EXERCISE PROMPT: The entries below should be transcribed in their entirety, exactly as written.

•••

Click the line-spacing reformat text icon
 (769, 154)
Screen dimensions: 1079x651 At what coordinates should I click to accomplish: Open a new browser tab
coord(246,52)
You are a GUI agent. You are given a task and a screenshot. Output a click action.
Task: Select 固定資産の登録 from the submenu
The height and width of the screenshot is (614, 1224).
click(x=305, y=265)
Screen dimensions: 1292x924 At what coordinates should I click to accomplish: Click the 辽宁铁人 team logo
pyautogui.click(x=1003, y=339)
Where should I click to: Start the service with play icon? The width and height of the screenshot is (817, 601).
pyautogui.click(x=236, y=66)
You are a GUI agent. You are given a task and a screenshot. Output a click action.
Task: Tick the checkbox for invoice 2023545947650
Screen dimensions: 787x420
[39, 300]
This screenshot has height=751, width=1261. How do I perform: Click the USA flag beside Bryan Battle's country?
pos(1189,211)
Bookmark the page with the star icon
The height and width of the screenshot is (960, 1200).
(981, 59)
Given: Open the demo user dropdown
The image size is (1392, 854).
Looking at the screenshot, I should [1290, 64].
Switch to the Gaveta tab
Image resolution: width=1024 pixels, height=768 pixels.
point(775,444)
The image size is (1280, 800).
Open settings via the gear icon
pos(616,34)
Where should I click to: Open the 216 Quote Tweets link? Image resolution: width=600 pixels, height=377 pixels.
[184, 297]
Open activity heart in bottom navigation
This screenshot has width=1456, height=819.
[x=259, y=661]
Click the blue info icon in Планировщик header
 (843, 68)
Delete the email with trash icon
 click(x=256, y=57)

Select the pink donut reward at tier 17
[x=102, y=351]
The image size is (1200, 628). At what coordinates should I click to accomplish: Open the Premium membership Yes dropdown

•••

EXPECTED ANSWER:
Click the line-spacing reformat text icon
 (769, 154)
Screen dimensions: 1079x651 At what coordinates should I click to accomplish: Open a new browser tab
coord(246,52)
You are a GUI agent. You are given a task and a screenshot. Output a click action.
Task: Select 固定資産の登録 from the submenu
The height and width of the screenshot is (614, 1224).
click(x=305, y=265)
Screen dimensions: 1292x924 At what coordinates should I click to accomplish: Click the 辽宁铁人 team logo
pyautogui.click(x=1003, y=339)
Where should I click to: Start the service with play icon? The width and height of the screenshot is (817, 601).
pyautogui.click(x=236, y=66)
You are a GUI agent. You are given a task and a screenshot. Output a click action.
Task: Tick the checkbox for invoice 2023545947650
Screen dimensions: 787x420
[39, 300]
This screenshot has height=751, width=1261. How do I perform: Click the USA flag beside Bryan Battle's country?
pos(1189,211)
Bookmark the page with the star icon
The height and width of the screenshot is (960, 1200).
(981, 59)
Given: Open the demo user dropdown
The image size is (1392, 854).
Looking at the screenshot, I should [1290, 64].
Switch to the Gaveta tab
Image resolution: width=1024 pixels, height=768 pixels.
point(775,444)
The image size is (1280, 800).
Open settings via the gear icon
pos(616,34)
Where should I click to: Open the 216 Quote Tweets link? Image resolution: width=600 pixels, height=377 pixels.
[184, 297]
Open activity heart in bottom navigation
This screenshot has width=1456, height=819.
[x=259, y=661]
Click the blue info icon in Планировщик header
 (843, 68)
Delete the email with trash icon
 click(x=256, y=57)

Select the pink donut reward at tier 17
[x=102, y=351]
The image size is (1200, 628). At what coordinates should I click to accomplish: Open the Premium membership Yes dropdown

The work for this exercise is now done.